Page MenuHomePhabricator

Global robots.txt contains invalid empty line
Closed, ResolvedPublic

Description

The global robots.txt loaded from '/srv/mediawiki/robots.txt' by robots.php seems to contain an empty line on row 423:

420 Disallow: /wiki/Wikiquote%3AVotes_for_deletion_archive/                                                                                                                                                                                   
421 Disallow: /wiki/Wikiquote_talk:Votes_for_deletion_archive/                                                                                                                                                                                
422 Disallow: /wiki/Wikiquote_talk%3AVotes_for_deletion_archive/                                                                                                                                                                              
423                                                                                                                                                                                                                                           
424 # enwikibooks                                                                                                                                                                                                                             
425 Disallow: /wiki/Wikibooks:Votes_for_deletion                                                                                                                                                                                              
426 #

This is in violation of the Robots Exclusion Standard (http://www.robotstxt.org/orig.html), which defines the empty line as a separator between the records. A bot that adheres strictly to the specification may ignore all directives below that line, since they are missing the corresponding User-agent line, with which each record must start. Effectively, this could disable all projects' custom MediaWiki:Robots.txt, as their contents are appended at the end of the global robots.txt file and are supposed to be in the single large record for 'User-agent: *' that starts on line 147 in the global robots.txt.
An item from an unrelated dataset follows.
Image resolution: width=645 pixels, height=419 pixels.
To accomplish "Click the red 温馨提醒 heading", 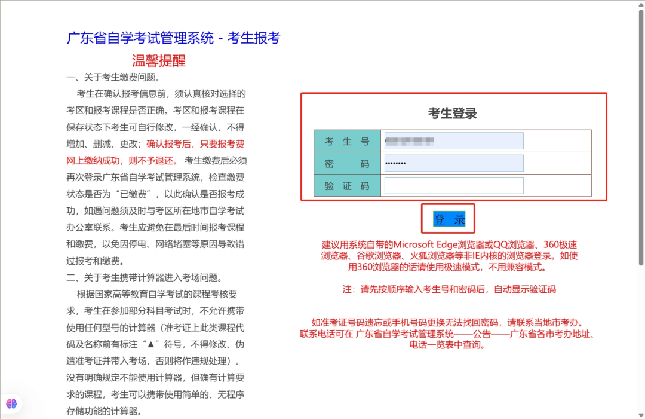I will pyautogui.click(x=157, y=60).

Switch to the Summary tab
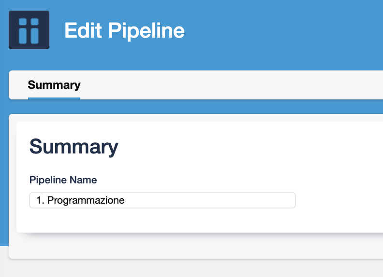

For examples, see the robots.txt files of enwiki, bgwiki and meta (any other project is almost certainly the same):

https://en.wikipedia.org/robots.txt
https://bg.wikipedia.org/robots.txt
https://meta.wikimedia.org/robots.txt

While many bots may in fact ignore this invalid empty line, it's still best to adhere to the specifications as much as possible.

Event Timeline

I see numerous blank lines before line 423 in https://en.wikipedia.org/robots.txt

It's from https://github.com/wikimedia/operations-mediawiki-config/blob/master/robots.txt (well, the gerrit canonical source, but github is easier to link)

I see numerous blank lines before line 423 in https://en.wikipedia.org/robots.txt

Yes, but they are before line 147 and are valid (and necessary) record separators. Note that after each such blank line there is a 'User-agent' one as well, with which a new record starts.

Everything after line 147 is supposed to be one single record that pertains to 'User-agent: *' (that is, to all bots), and therefore must not contain any blank lines.

It's from https://github.com/wikimedia/operations-mediawiki-config/blob/master/robots.txt (well, the gerrit canonical source, but github is easier to link)

Ah, good to know, thanks. Not sure why I wasn't able to find it online.

Please feel free to submit a change request on gerrit to the operations/mediawiki-config repository :)

Please feel free to submit a change request on gerrit to the operations/mediawiki-config repository :)

Thanks, that'll be indeed a good opportunity to get acquainted with it. :)

Whom should I add as reviewers?

kerberizer triaged this task as Medium priority.

@kerberizer You only must schedule it at https://wikitech.wikimedia.org/wiki/Deployments and then be available in #wikimedia-operations during the deploy window. Somebody will auto-add himself/herself as reviewer. You can add nobody as reviewer.

Feel free to add me as a reviewer to robots.txt patch , add it to https://wikitech.wikimedia.org/wiki/Deployments and I will deploy on the cluster on the next window I am handling. For robots.txt and just dropping an empty line, your presence is not required -but still welcome-.

Bonus point if one write a PHPUnit test that validates the robots.txt against the spec. That will prevent newlines (or some oddity) from being introduced again :}

@hashar, much appreciated indeed! I'll see to push it tomorrow.

As for the unit test, that's indeed a good idea. I'm not much of a programmer, but may eventually also have a look at it if only out of curiosity, and if no one else makes it there first, of course.

Change 313763 had a related patch set uploaded (by Kerberizer):
Fix an invalid empty line in the global robots.txt

https://gerrit.wikimedia.org/r/313763

Added to today European SWAT window

@hashar, thanks. I had already added it for the Morning SWAT, but if the EU mid-day SWAT is more convenient for you, it's totally fine by me (hadn't added it there, as all the 8 slots seemed taken). I think I'll also be available in IRC if the need arises.

Change 313763 merged by jenkins-bot:
Fix an invalid empty line in the global robots.txt

https://gerrit.wikimedia.org/r/313763

Mentioned in SAL (#wikimedia-operations) [2016-10-03T14:28:26Z] <zfilipin@tin> Synchronized robots.txt: SWAT: [[gerrit:313763|Fix an invalid empty line in the global robots.txt (T146908)]] (duration: 00m 47s)